The issues seems clear to me. If you’re involved in the arts, and you’re serious about serious art, you are bound, at some point in your career, to offend somebody. How many hundreds of thousands of people were offended by the homosexual imagery in Allen Ginsberg’s poetry? How many Catholics in New York City and elsewhere were offended by “Piss Christ?”. Even some liberals were offended by the artists who mocked Donald Trump with an unflattering statue. The platforms that publish art need to be willing to risk such offenses, or “harms” as is the parlance of our times. A literary magazine (particularly an online one) is a big tent. It should platform work that moves us, makes us think, leads us to the way out, maybe even comes across as a little punk rock, a little rebellious. What the editors who left Hobart have signaled is that they wish to run a homogenous literary magazine, where only interviews, fiction and poetry that reflects their worldview is worthy of publication, otherwise they risk causing harm.

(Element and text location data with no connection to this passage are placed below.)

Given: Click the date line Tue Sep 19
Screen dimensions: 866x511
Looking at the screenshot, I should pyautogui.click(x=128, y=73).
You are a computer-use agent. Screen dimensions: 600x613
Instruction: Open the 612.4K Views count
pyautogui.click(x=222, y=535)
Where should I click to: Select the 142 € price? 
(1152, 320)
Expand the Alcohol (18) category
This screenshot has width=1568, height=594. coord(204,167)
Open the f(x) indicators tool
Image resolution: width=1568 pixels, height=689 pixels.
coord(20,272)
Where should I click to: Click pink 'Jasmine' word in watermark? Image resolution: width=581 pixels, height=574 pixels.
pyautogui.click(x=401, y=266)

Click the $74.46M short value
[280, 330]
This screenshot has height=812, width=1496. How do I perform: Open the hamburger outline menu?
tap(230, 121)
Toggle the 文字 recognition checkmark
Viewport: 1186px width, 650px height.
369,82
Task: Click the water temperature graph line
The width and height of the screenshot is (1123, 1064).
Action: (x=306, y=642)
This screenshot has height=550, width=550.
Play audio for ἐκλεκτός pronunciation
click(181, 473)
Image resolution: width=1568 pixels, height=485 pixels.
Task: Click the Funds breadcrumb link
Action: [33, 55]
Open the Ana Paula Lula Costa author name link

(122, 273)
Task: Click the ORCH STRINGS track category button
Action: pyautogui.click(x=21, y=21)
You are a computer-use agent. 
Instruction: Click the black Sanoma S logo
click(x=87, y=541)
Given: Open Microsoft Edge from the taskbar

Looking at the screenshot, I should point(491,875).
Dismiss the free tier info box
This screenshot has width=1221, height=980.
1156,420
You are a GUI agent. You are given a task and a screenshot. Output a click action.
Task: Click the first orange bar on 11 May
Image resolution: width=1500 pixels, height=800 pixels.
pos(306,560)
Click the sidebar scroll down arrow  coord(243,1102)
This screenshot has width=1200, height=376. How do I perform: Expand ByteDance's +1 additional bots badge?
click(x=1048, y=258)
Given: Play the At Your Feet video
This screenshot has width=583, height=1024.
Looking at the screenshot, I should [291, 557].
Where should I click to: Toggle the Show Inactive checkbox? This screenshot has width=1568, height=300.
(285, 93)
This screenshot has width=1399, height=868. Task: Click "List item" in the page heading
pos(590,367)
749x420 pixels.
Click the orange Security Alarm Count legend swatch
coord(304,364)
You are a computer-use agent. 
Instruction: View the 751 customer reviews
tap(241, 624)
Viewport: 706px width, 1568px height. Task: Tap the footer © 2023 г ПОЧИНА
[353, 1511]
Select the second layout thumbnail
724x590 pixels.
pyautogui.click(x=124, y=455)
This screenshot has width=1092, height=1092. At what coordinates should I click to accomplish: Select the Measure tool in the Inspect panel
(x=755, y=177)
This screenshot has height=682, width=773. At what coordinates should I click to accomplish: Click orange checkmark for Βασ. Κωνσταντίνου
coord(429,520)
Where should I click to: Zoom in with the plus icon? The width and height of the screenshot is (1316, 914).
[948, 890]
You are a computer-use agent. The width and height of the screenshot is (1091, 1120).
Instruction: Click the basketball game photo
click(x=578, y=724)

Perhaps these editors would be better social workers, counselors, political activists, and clinical psychologists. That seems a job description much more fitting to what they wish to accomplish than what they’re seeking inside the literary world. We should not be seeking safety in literature. We should not be seeking comfort in poetry. We should not be seeking affirmation, or healing, in fiction. If, in some cases, a person finds those things in literature, that’s wonderful. But I don’t see it as the principal job of literature. And any editor who does think it’s their job to uplift some voices, oppress others, avoid harm at any cost, is not being a steward of literature. They’re working toward its ruin. They’re hastening its diminishing purpose in society. And, in that case, I’m sort of glad to see them resign.